MACHINE LEARNING PROJECTS

Basic Feature Discovering for Machine Learning

Goal

The goal is to predict how many Titanic passengers survive left using the Machine Learning model

Result

To show the data visualization, to analyze the relationship between variables and the number of survival, and to predict between actual survival passengers and predicted survival passengers.

Modelling Approach

Through the Machine Learning approach, I made a Binary Classification model using Random Forest to predict data in the test set. I applied Feature Engineering and showed the Data Visualization to support my analysis

OVERVIEW

This project is a famous competition project in Kaggle. It is the Titanic project. In this project, I analyzed data from survivors of the sinking of the Titanic ship. This project is quite simple, just create a model that can predict whether a passenger has a chance of surviving or not based on certain variables.


From the resulting plot, we can see it turns out that:

  • More passengers departing from Cherbourg survived, while passengers from Southampton, only half survived.
  • For people who only bring 1 Parent/Child, more survivors.
  • For people with Passenger Class 1, the chances of survival were much higher and for passengers with Passenger Class 3, only a few survived.
  • People who bring 1 Sibling / Spouse are much more likely to survive. People who bring 2 Siblings / Spouse' chances of survival are quite small.

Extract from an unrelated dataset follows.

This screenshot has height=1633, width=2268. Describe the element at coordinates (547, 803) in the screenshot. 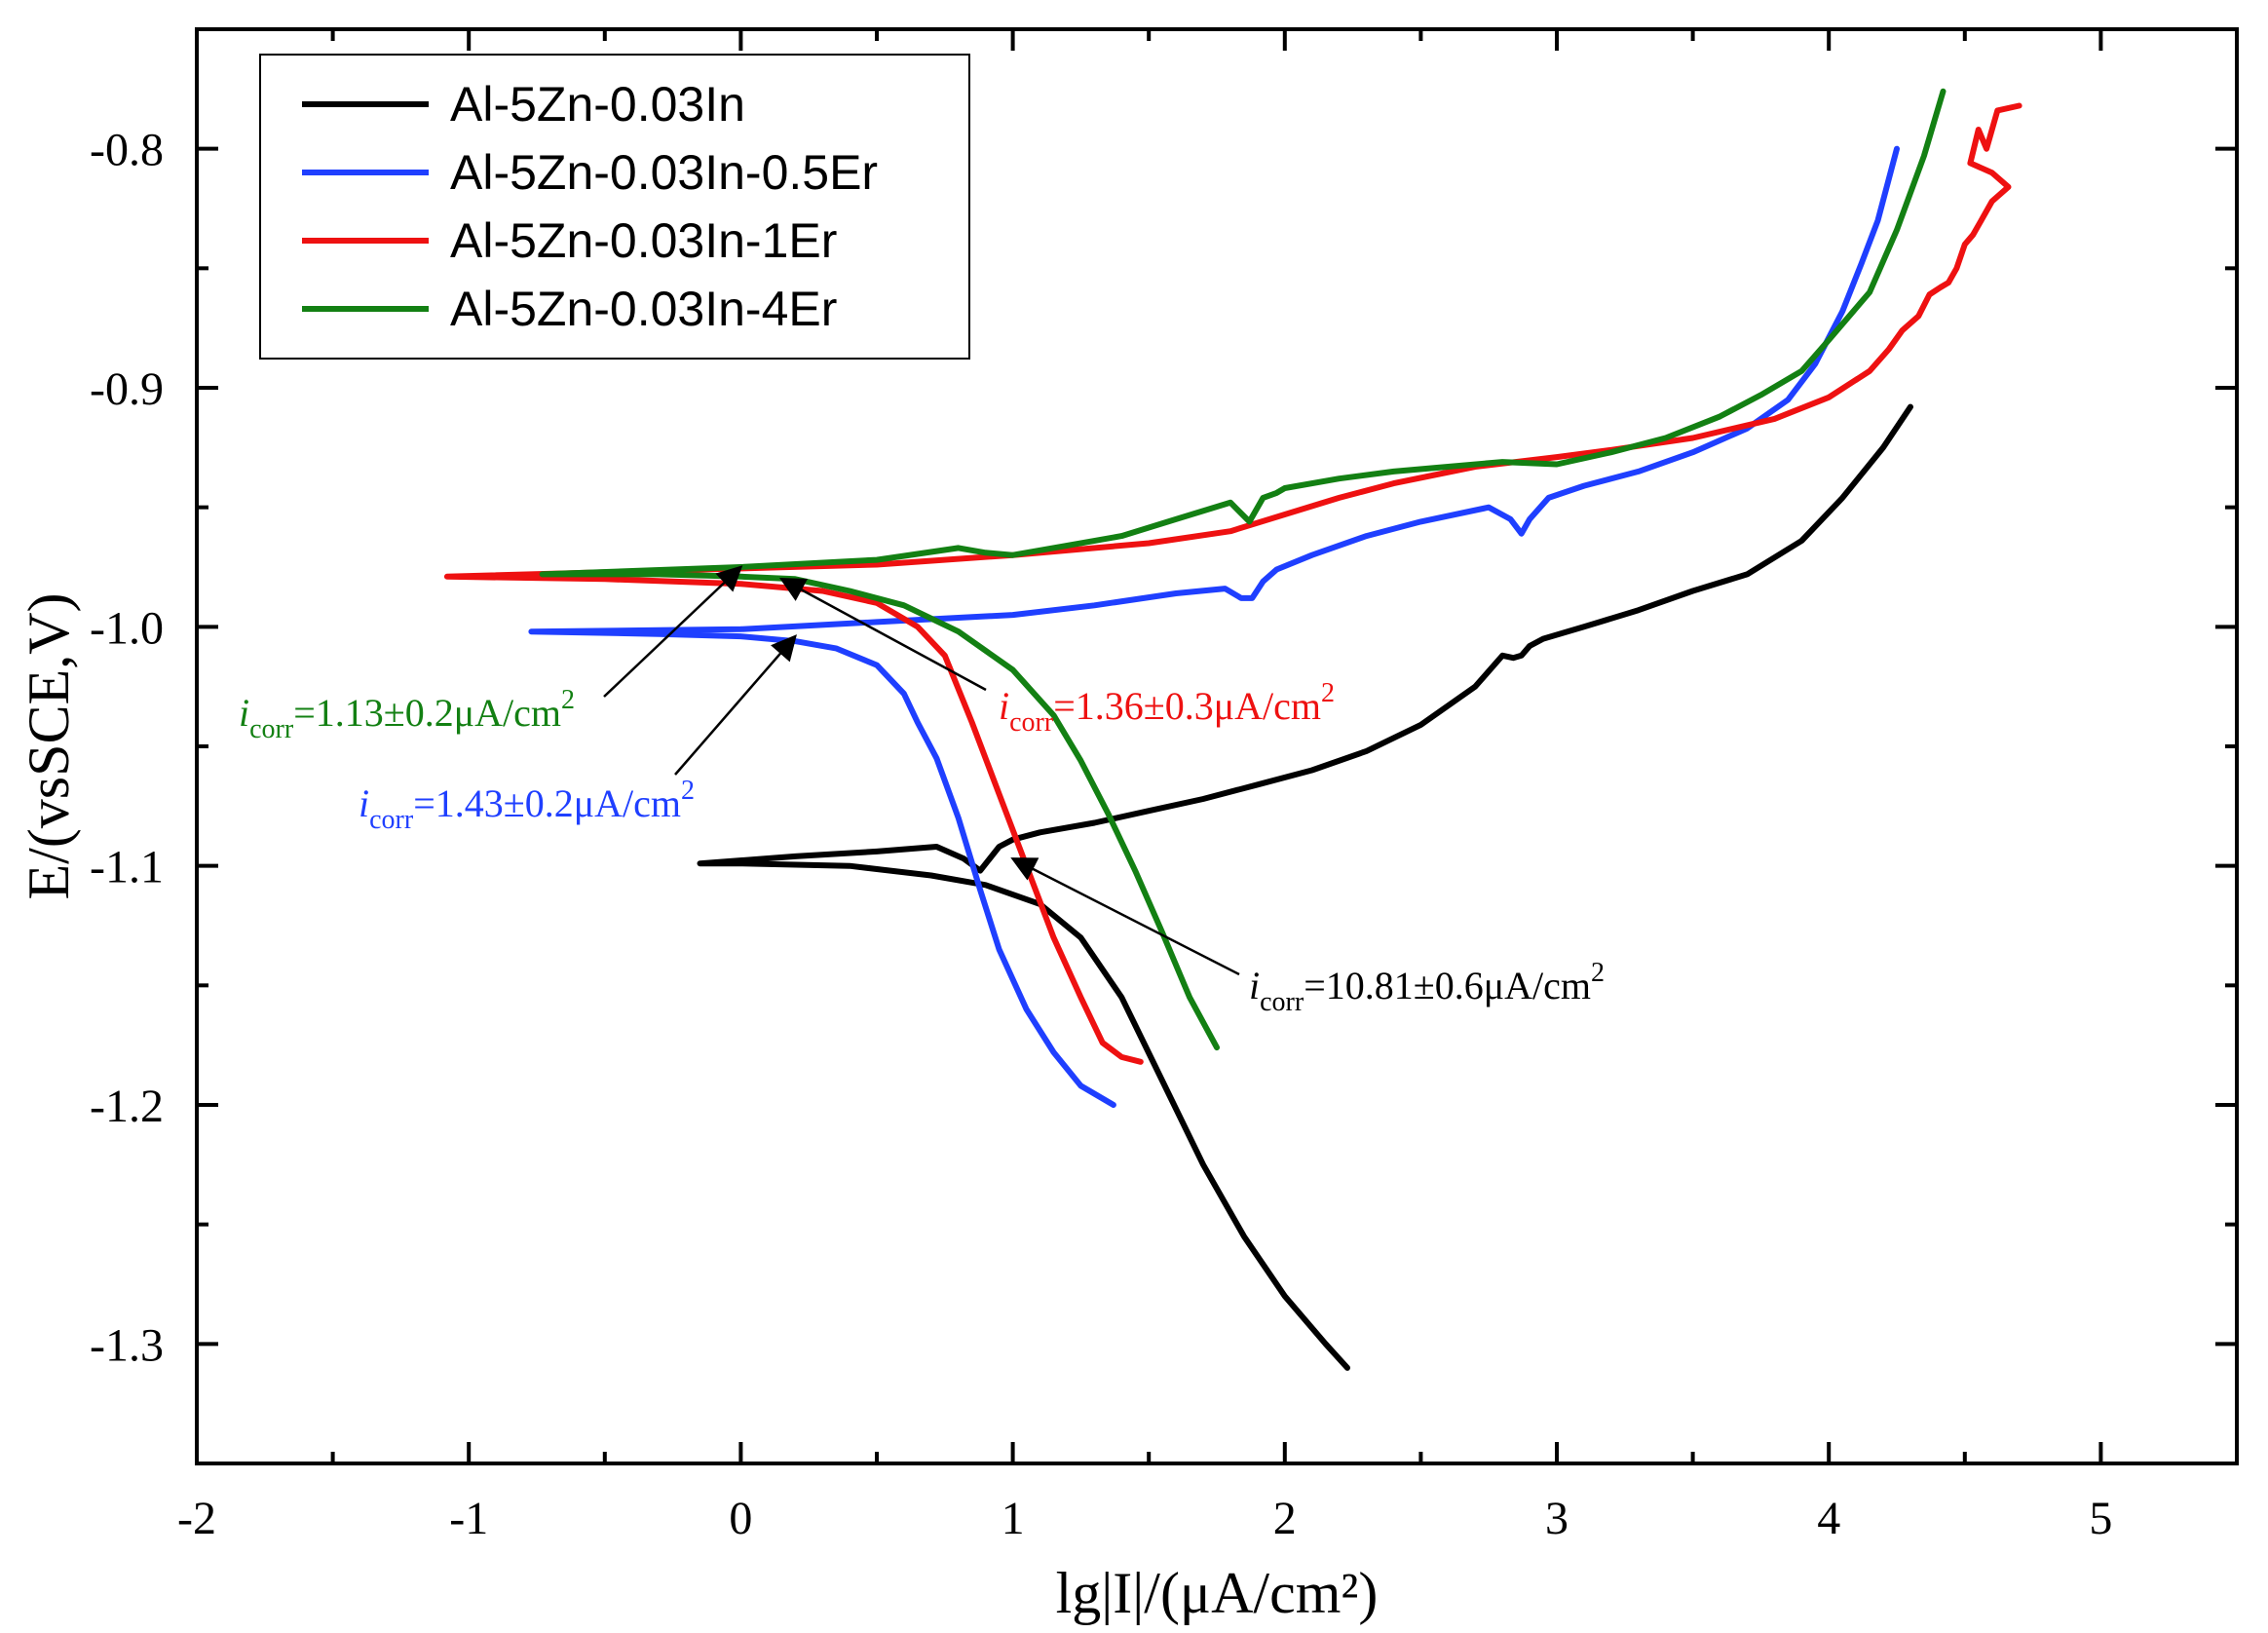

It can be seen on the graph that the more expensive the ticket, the more likely the person is to survive, starting at 56 and up. But the number of survivors starting at 10.5 has increased considerably, except for the incident that happened to the group of ticket holders costing 13–15,742.


Based on the graph, it can be seen that passengers in the younger age group tend to be less safe than children and the elderly. The passenger age group is dominated by the young age group, which is between the ages of 18–24, 24–30, and 30–37 years.


The plot explains that people with Family_Size 2,3,4 have a greater chance of surviving, the rest probability decreases, and people who go with Family_Size_Grouped Small is more likely to have a greater level of safety.

In the plot results, the explanation is the Family_Size_Grouped feature, at numbers 2, 3, and 4 the probability of survival increases.

The total sample on y_train and y_train_pred is 891 passengers. The results of the confusion matrix can be explained as follows:

  • There were 492 passengers or 55.2% who on the label were actually un-survived passengers and were accurately predicted as un-survived passengers.
  • There were 57 passengers or 6.39% who on the label were actually passengers who did not survive but were predicted to be survivors.
  • There were 89 passengers or 9.98% who on the label was actually survived passengers but were predicted to be un-survived passengers.
  • There were 253 passengers or 28.39% who on the label are actually survived passengers and are accurately predicted as survivors.

Based on the pie chart above, there are 61.48% of passengers who are predicted not to survive and there are 38.52% of passengers who are predicted to survive.